El exprimer ministro amenaza con hacer caer al Gobierno técnico de Mario Monti en venganza por su reciente condena judicial a cuatro años de prisión

Pablo Ordaz
Palermo, El País
La política italiana intenta desengancharse de Silvio Berlusconi, pero no puede. Dependientes durante los últimos 18 años de su manera fullera de administrar el poder, los partidos políticos —pero también la prensa y la opinión pública— siguen sufriendo los efectos secundarios de una adicción mortal. Para la derecha, porque él la convirtió en su coto privado, en una más de sus muchas empresas. Para la izquierda, porque durante casi dos décadas hizo de la lucha contra Berlusconi la única razón de su existencia. Para el resto —periodistas, opinión pública—, porque participó de mejor o peor grado en un espectáculo alucinógeno y dañino pero también rentable. La consecuencia se puede ver estos días: todo el país está pendiente del último ataque de ira, de rabia o de impotencia de un político de 76 años que se iba a retirar, pero ya no, o tal vez sí.

El sábado por la tarde, solo 48 horas después de que volviera a anunciar sonriente y solemnemente que su etapa política había finalizado, Silvio Berlusconi volvió a llamar a los medios de comunicación y, durante casi dos horas, en una de sus mansiones, distribuyó generosamente algunas de sus dosis habituales: arremetió contra los jueces de Milán que unas horas antes lo habían condenado a cuatro años de prisión por defraudar 12 millones de euros a Hacienda, se metió —cómo no— con la “señora Merkel” y hasta calificó de “extorsión fiscal” la política económica del actual Gobierno técnico. Con el rostro congestionado y las manos temblorosas, el que fuera tres veces primer ministro italiano puso en circulación sus dos últimos chutes: se queda en la primera línea de la política (para poner orden en la justicia y el fisco) y amenaza con retirar el apoyo parlamentario al Gobierno de Mario Monti.

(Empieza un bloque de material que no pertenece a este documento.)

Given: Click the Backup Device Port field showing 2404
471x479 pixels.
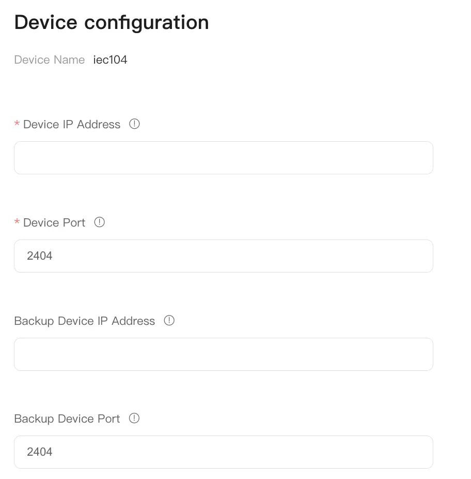Looking at the screenshot, I should (223, 452).

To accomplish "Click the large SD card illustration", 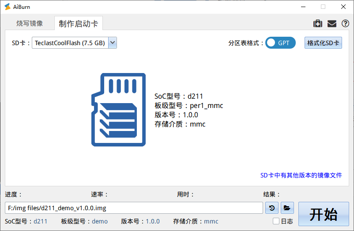I will 118,110.
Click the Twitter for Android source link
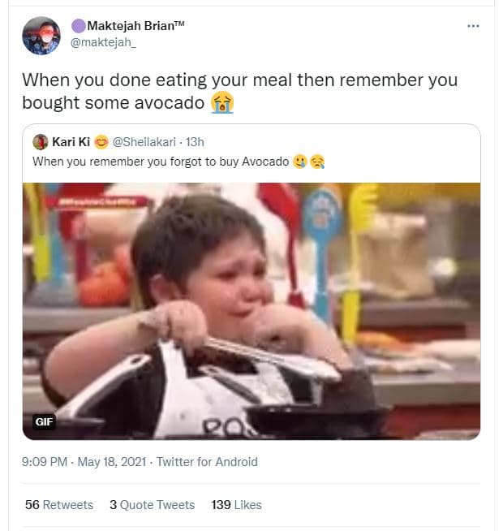The height and width of the screenshot is (531, 503). 207,462
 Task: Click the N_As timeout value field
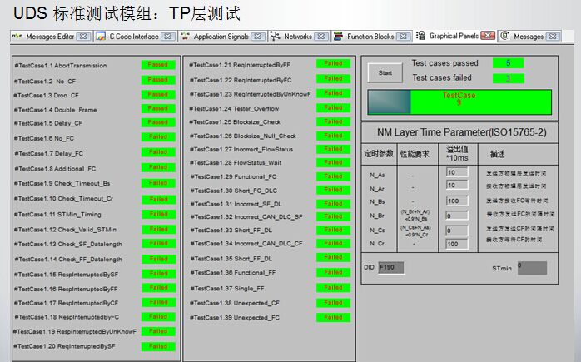[457, 172]
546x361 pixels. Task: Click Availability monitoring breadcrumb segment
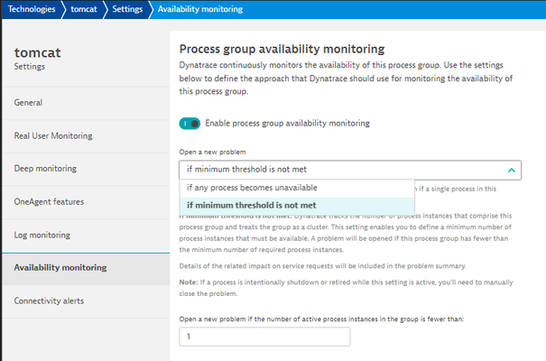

No hace falta decir que, desde ese momento, la política italiana volvió a ser lo que ha venido siendo en los últimos lustros: un guirigay de declaraciones y contradeclaraciones en torno a la última ocurrencia de Silvio Berlusconi. Los periódicos abrieron a cinco columnas, las redes sociales ardieron de mensajes y chistes más o menos ingeniosos y los verdaderos asuntos de importancia quedaron, de nuevo, en segundo lugar. Relegados, además, por dos anuncios —el de su permanencia en política y la zancadilla a Monti— que no tienen ni pies ni cabeza. Con respecto al primero, Silvio Berlusconi no volverá a presentarse a jefe del Gobierno porque sabe que ya no tiene ninguna opción, y su permanencia en la segunda línea —“como entrenador”, dijo— convertiría automáticamente al candidato de su partido en un penoso títere, sujeto al último ataque de ira, o de risa, del dueño.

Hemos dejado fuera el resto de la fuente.